Exact copy, pictures excluded: write out every line below.

> **Given data**:
[Start of Attachment]
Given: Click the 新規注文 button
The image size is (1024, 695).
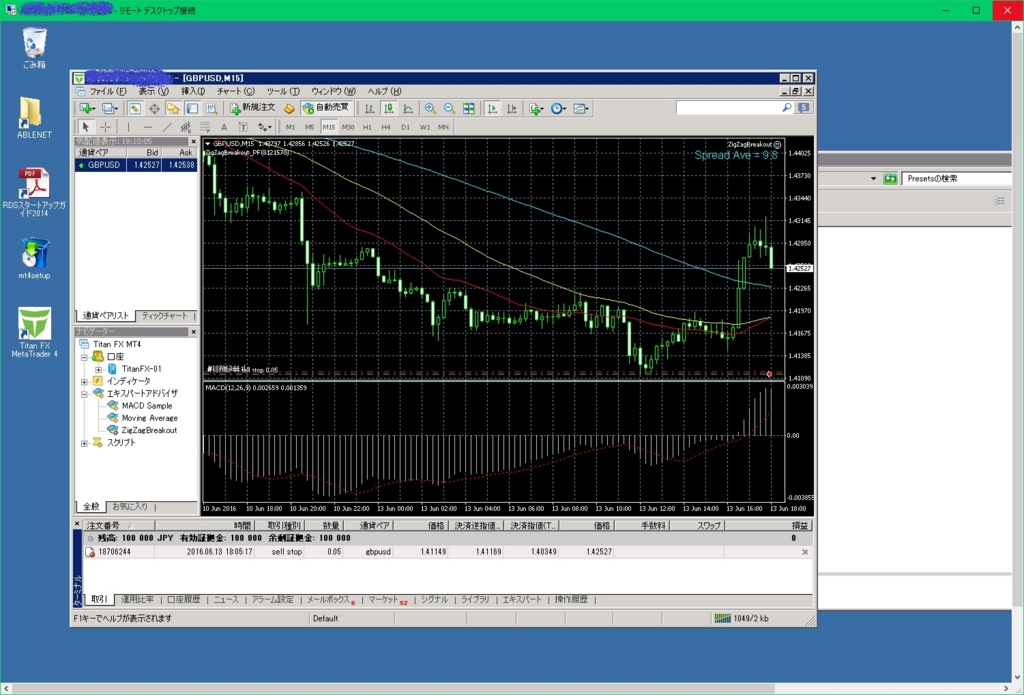Looking at the screenshot, I should 250,108.
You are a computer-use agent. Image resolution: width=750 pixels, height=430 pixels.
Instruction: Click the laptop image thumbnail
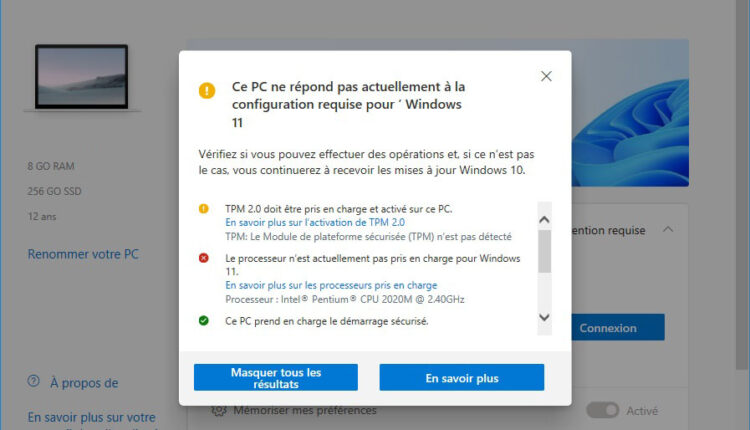tap(81, 78)
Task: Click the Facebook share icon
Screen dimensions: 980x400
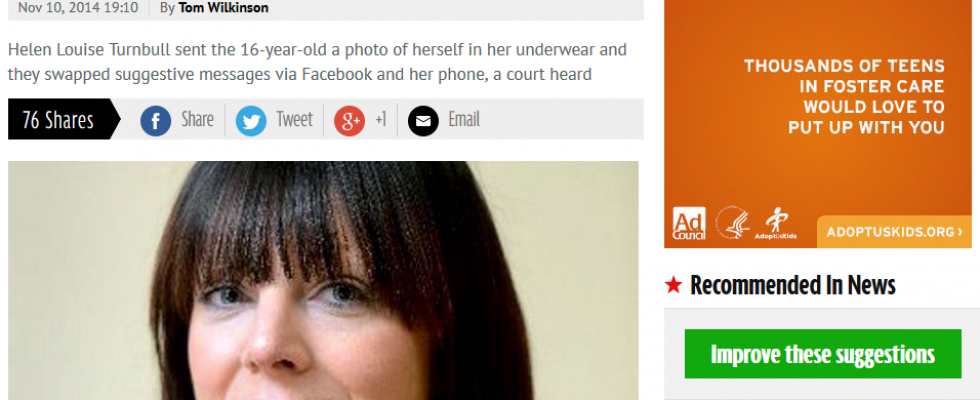Action: (x=156, y=121)
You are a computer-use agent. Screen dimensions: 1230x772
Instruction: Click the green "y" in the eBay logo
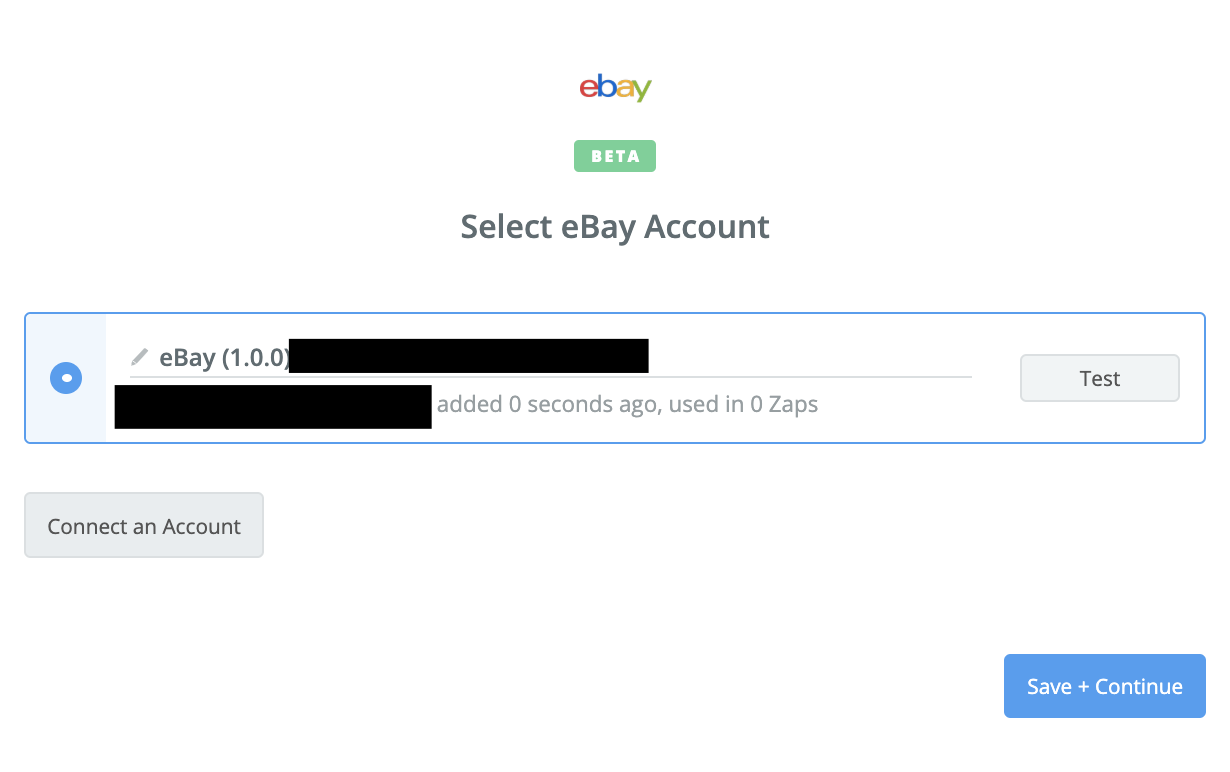point(641,91)
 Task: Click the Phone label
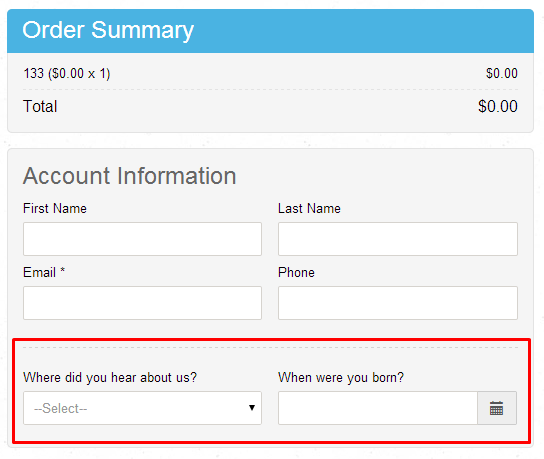click(296, 272)
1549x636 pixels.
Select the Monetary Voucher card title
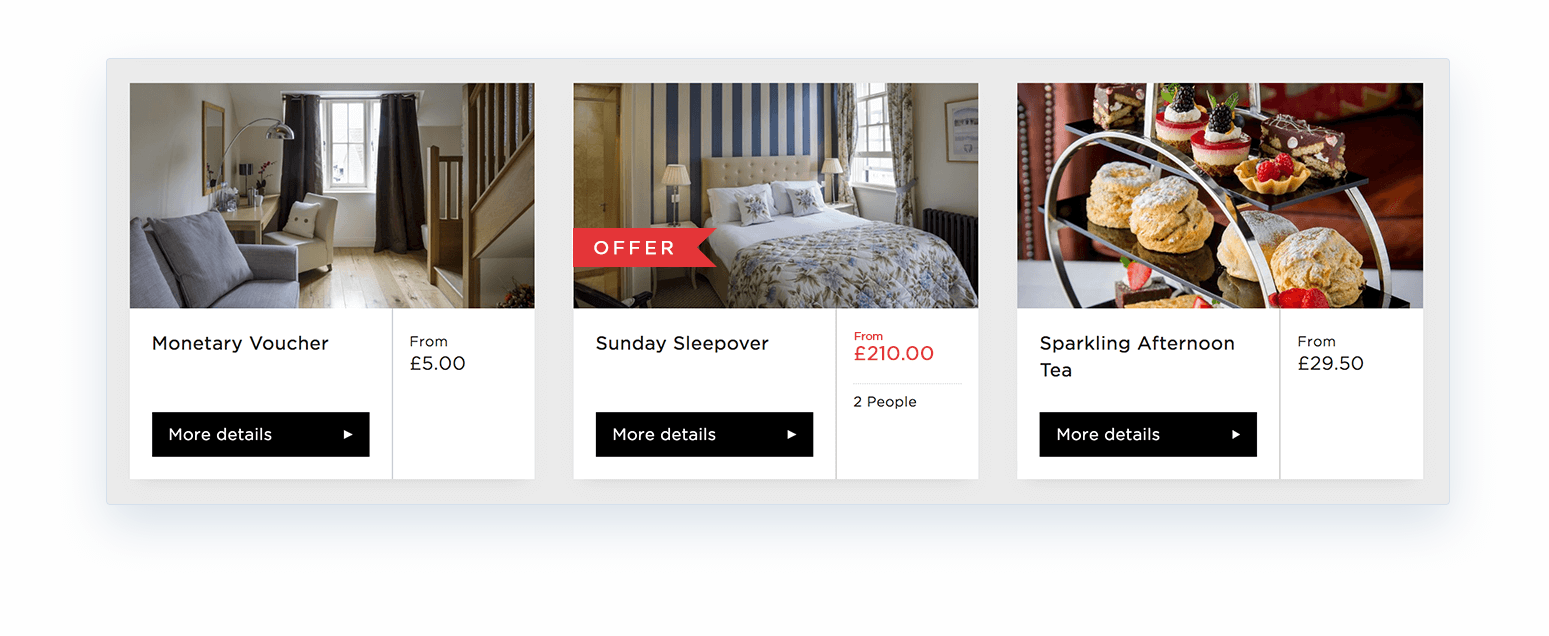(x=239, y=343)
[End of Attachment]
> **Written solution**:
Given: Click the 新規注文 button
The image size is (1024, 695).
Looking at the screenshot, I should 250,108.
You are a computer-use agent. Image resolution: width=750 pixels, height=430 pixels.
Instruction: Click the laptop image thumbnail
tap(81, 78)
Task: Click the Facebook share icon
Screen dimensions: 980x400
Action: (x=156, y=121)
You are a computer-use agent. Screen dimensions: 1230x772
Instruction: Click the green "y" in the eBay logo
point(641,91)
 Task: Click the Phone label
click(296, 272)
1549x636 pixels.
Select the Monetary Voucher card title
(x=239, y=343)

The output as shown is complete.